[TASK GOAL] Below are the entries; determine how many of their lines contain the string "computer" and give that figure alone.

[INPUT DATA]

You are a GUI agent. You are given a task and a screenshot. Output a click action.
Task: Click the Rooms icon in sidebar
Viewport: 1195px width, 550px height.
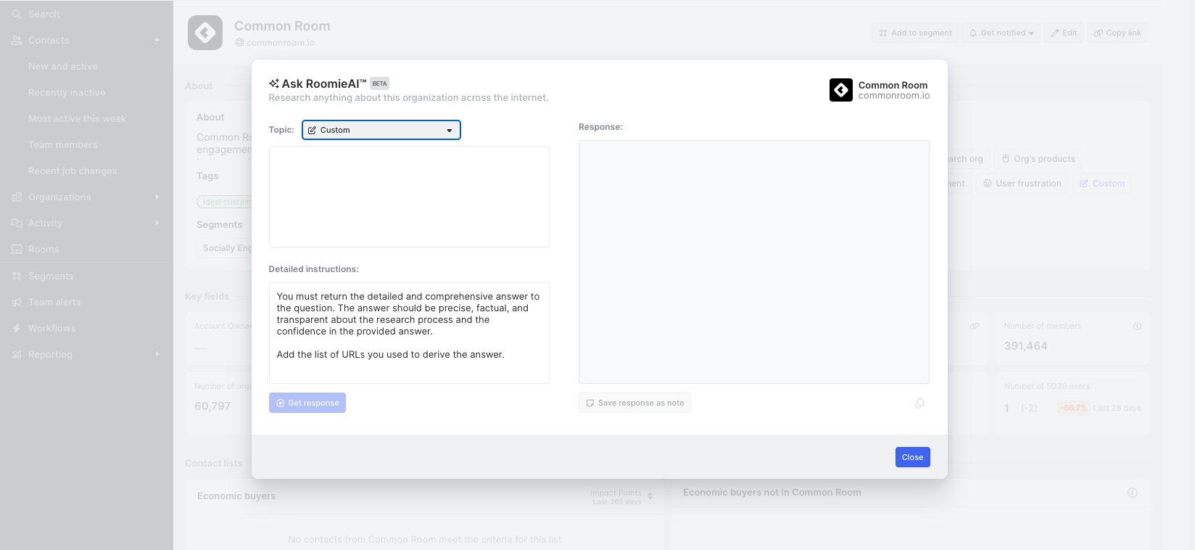(17, 250)
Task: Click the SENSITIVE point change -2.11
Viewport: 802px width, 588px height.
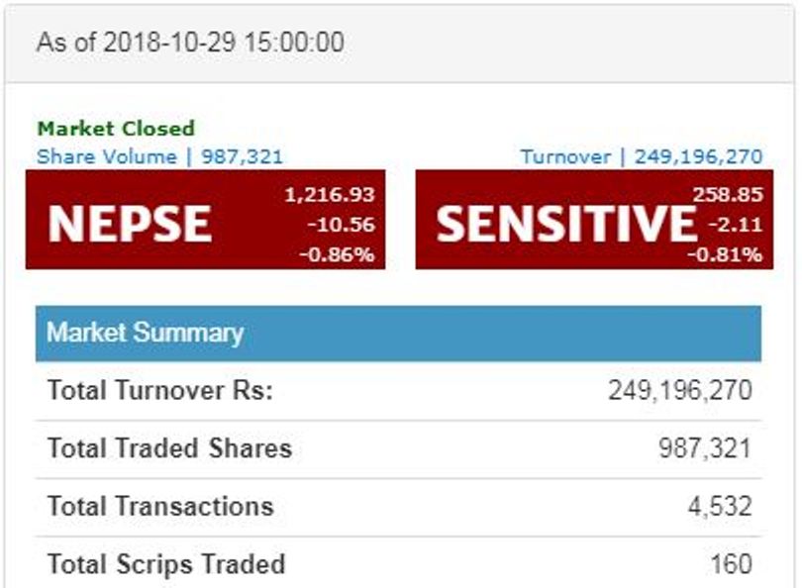Action: (735, 225)
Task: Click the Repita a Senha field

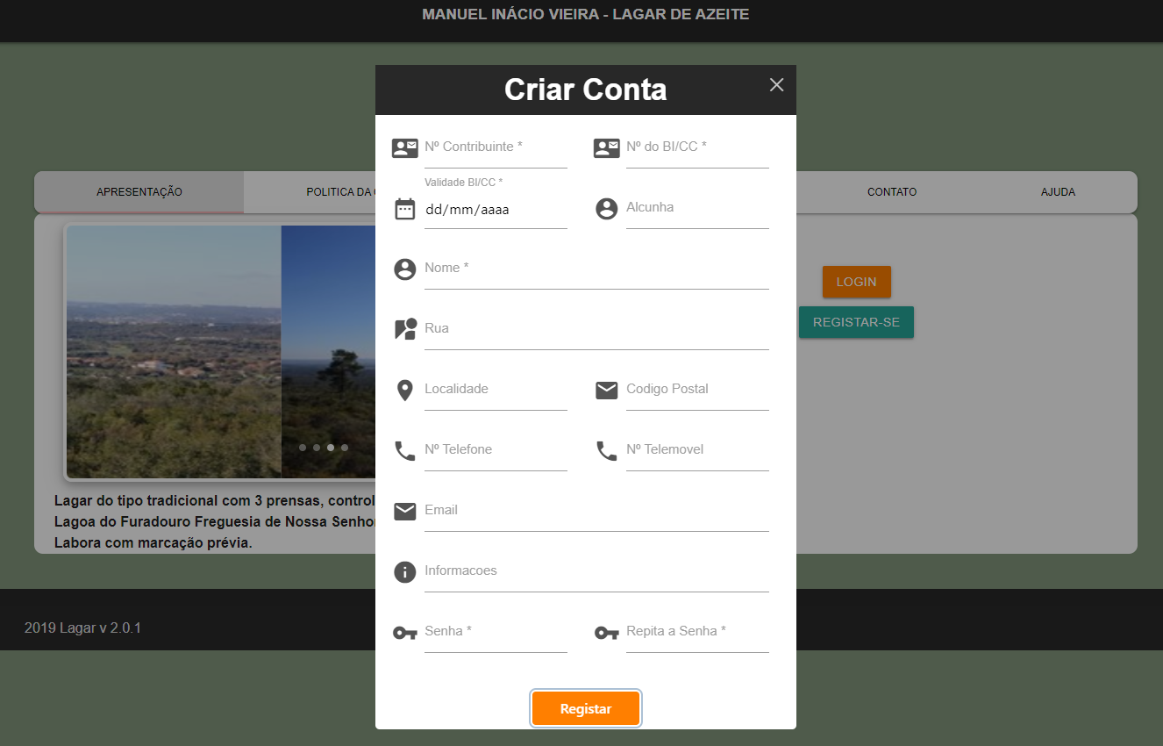Action: click(x=697, y=633)
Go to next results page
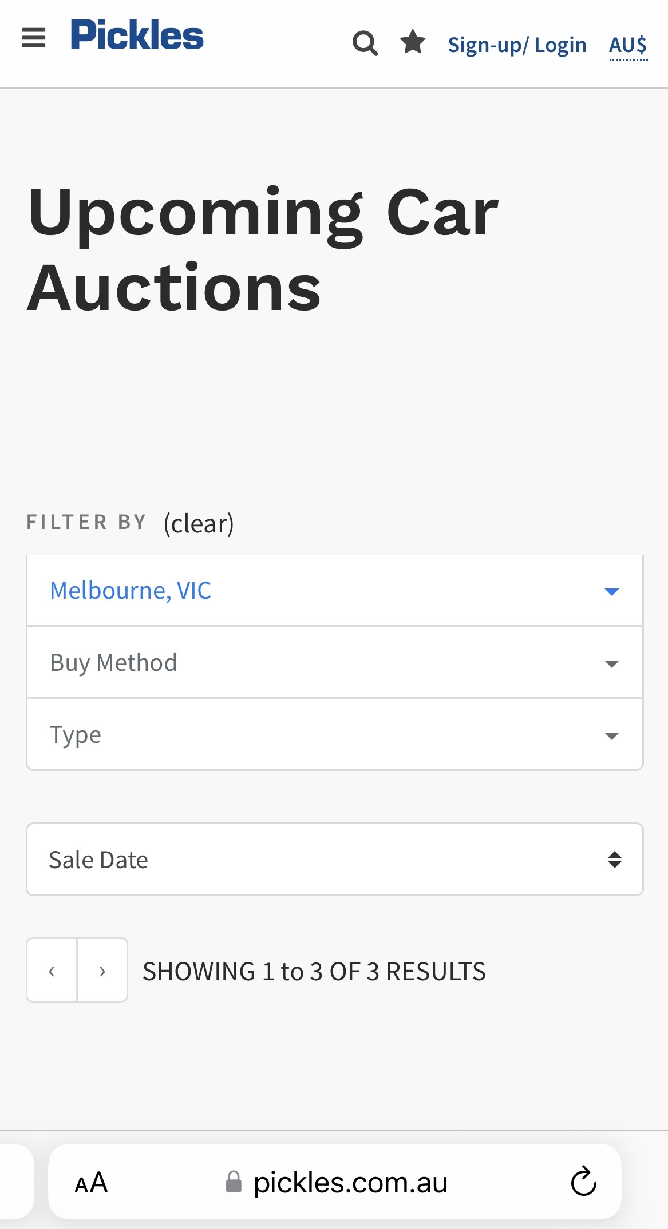This screenshot has height=1229, width=668. click(x=102, y=971)
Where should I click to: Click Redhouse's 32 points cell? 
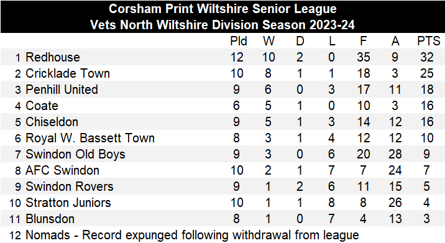coord(427,57)
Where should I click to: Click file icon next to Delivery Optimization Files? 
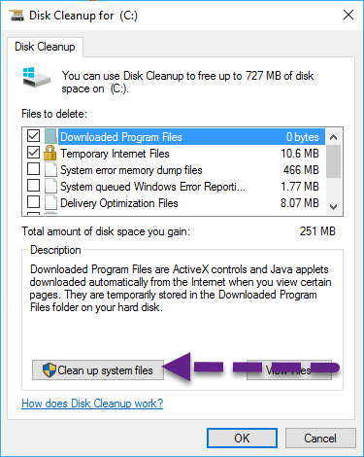pos(50,203)
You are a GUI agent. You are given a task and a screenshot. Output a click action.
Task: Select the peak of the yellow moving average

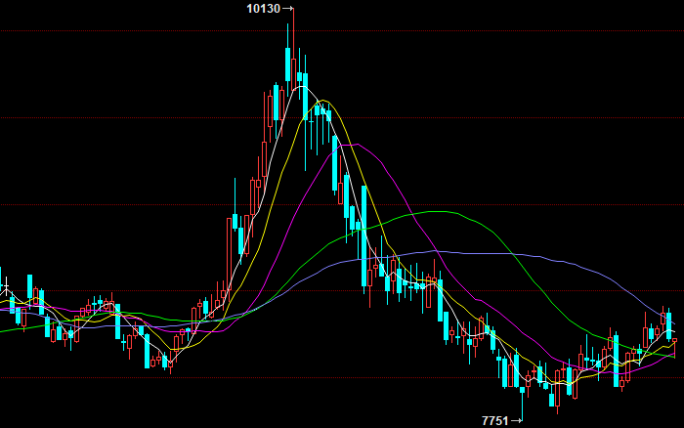[x=325, y=101]
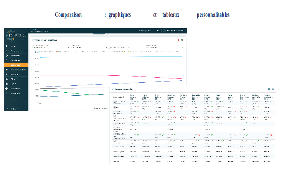Flip the toggle switch above the chart legend
Screen dimensions: 307x173
tap(109, 48)
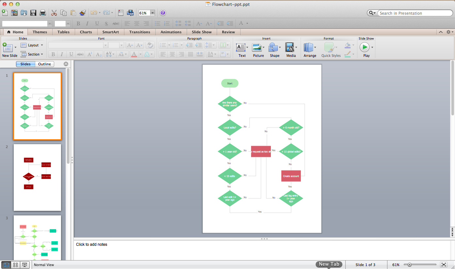Click Quick Styles button

pos(330,49)
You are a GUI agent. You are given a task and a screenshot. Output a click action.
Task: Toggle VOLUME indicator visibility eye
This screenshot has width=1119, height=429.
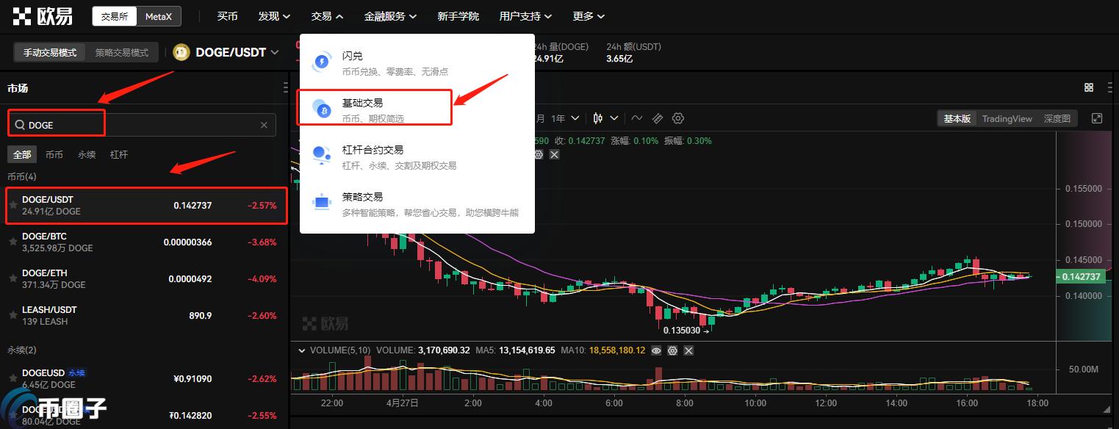point(656,351)
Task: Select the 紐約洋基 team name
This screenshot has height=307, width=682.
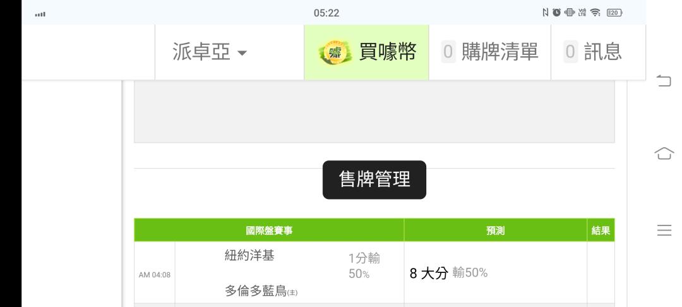Action: click(249, 255)
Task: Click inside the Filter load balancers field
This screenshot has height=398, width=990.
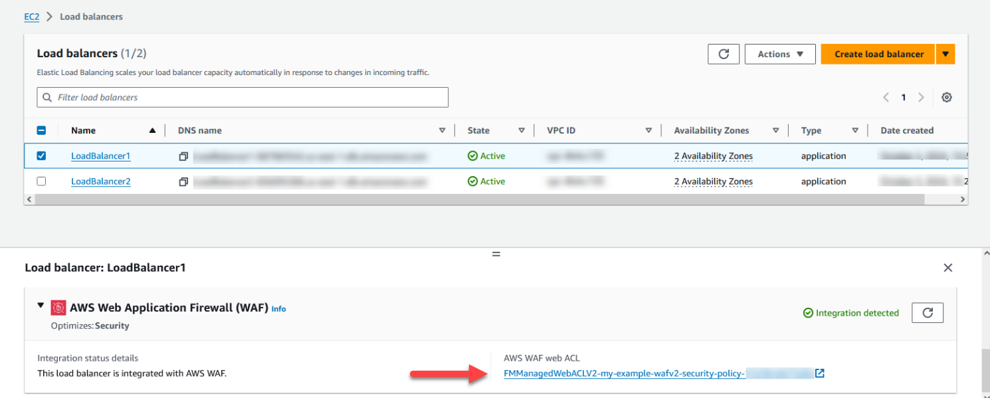Action: tap(243, 97)
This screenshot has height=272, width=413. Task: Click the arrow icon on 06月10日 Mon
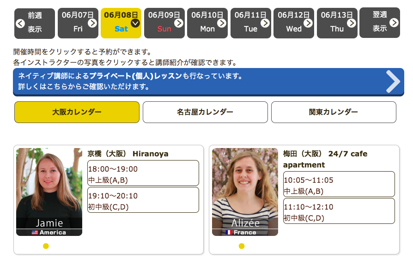tap(222, 23)
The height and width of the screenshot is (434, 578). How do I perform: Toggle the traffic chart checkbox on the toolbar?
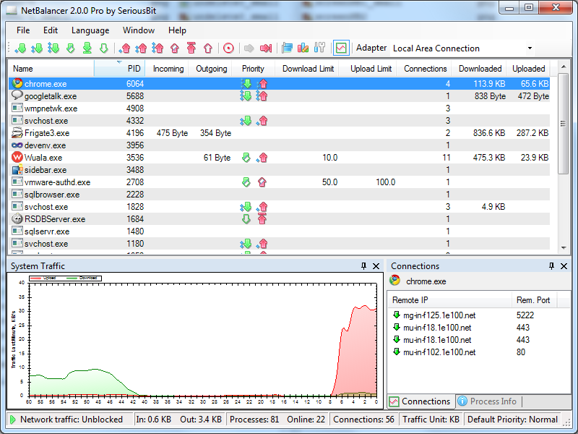[340, 48]
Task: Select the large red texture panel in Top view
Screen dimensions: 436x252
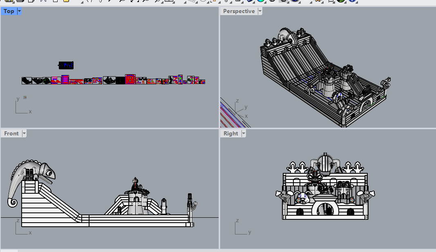Action: 130,79
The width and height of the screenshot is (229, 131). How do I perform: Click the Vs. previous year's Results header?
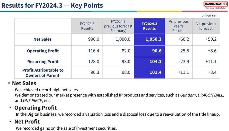[x=179, y=26]
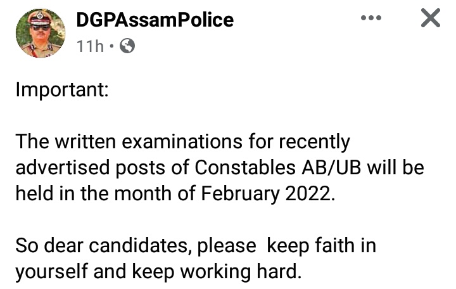Open the 11h timestamp link
The height and width of the screenshot is (289, 456).
(90, 46)
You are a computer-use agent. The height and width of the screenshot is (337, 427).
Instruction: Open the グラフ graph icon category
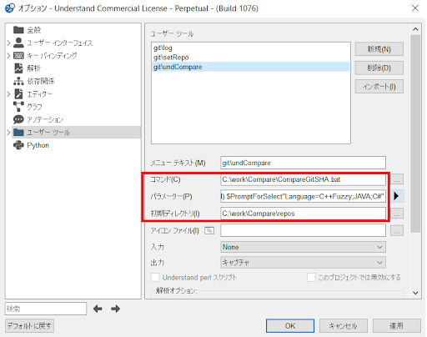(x=18, y=107)
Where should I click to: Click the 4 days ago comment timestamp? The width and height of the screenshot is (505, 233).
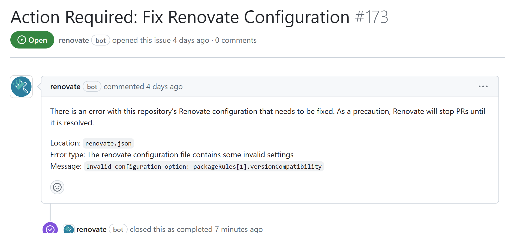164,86
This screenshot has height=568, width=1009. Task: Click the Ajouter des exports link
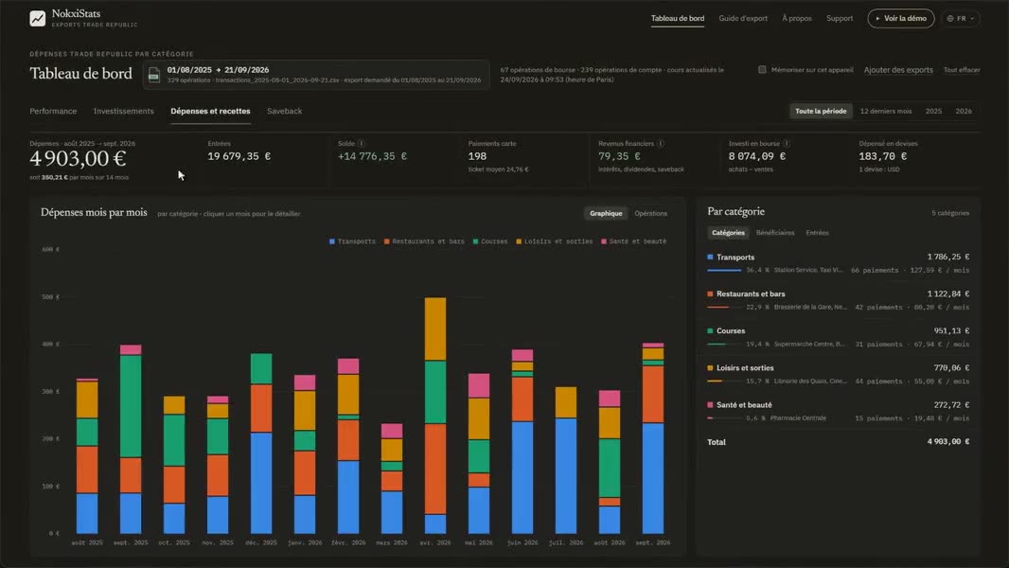pos(897,69)
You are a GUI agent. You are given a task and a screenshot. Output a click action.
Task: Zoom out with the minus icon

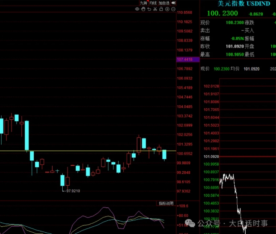click(x=173, y=9)
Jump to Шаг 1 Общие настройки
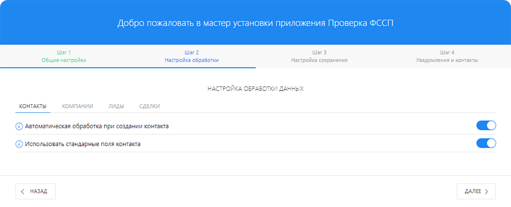 tap(64, 56)
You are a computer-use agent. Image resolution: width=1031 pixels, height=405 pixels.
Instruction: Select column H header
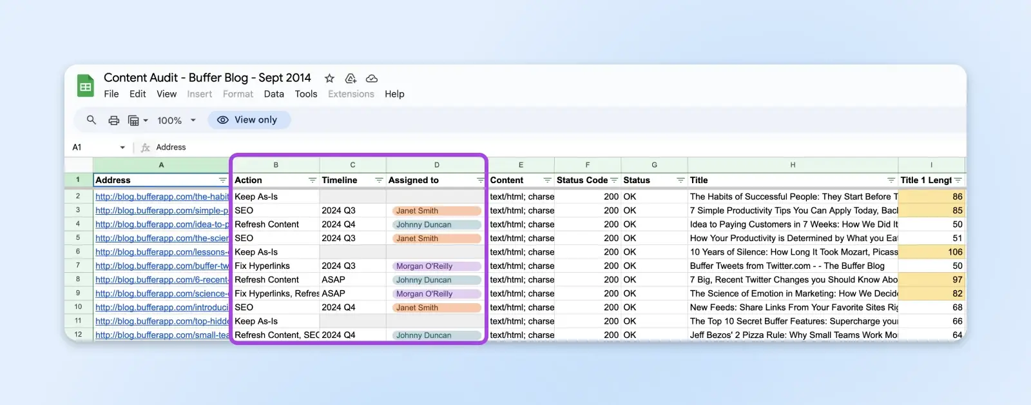793,165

[RESPONSE AREA] 2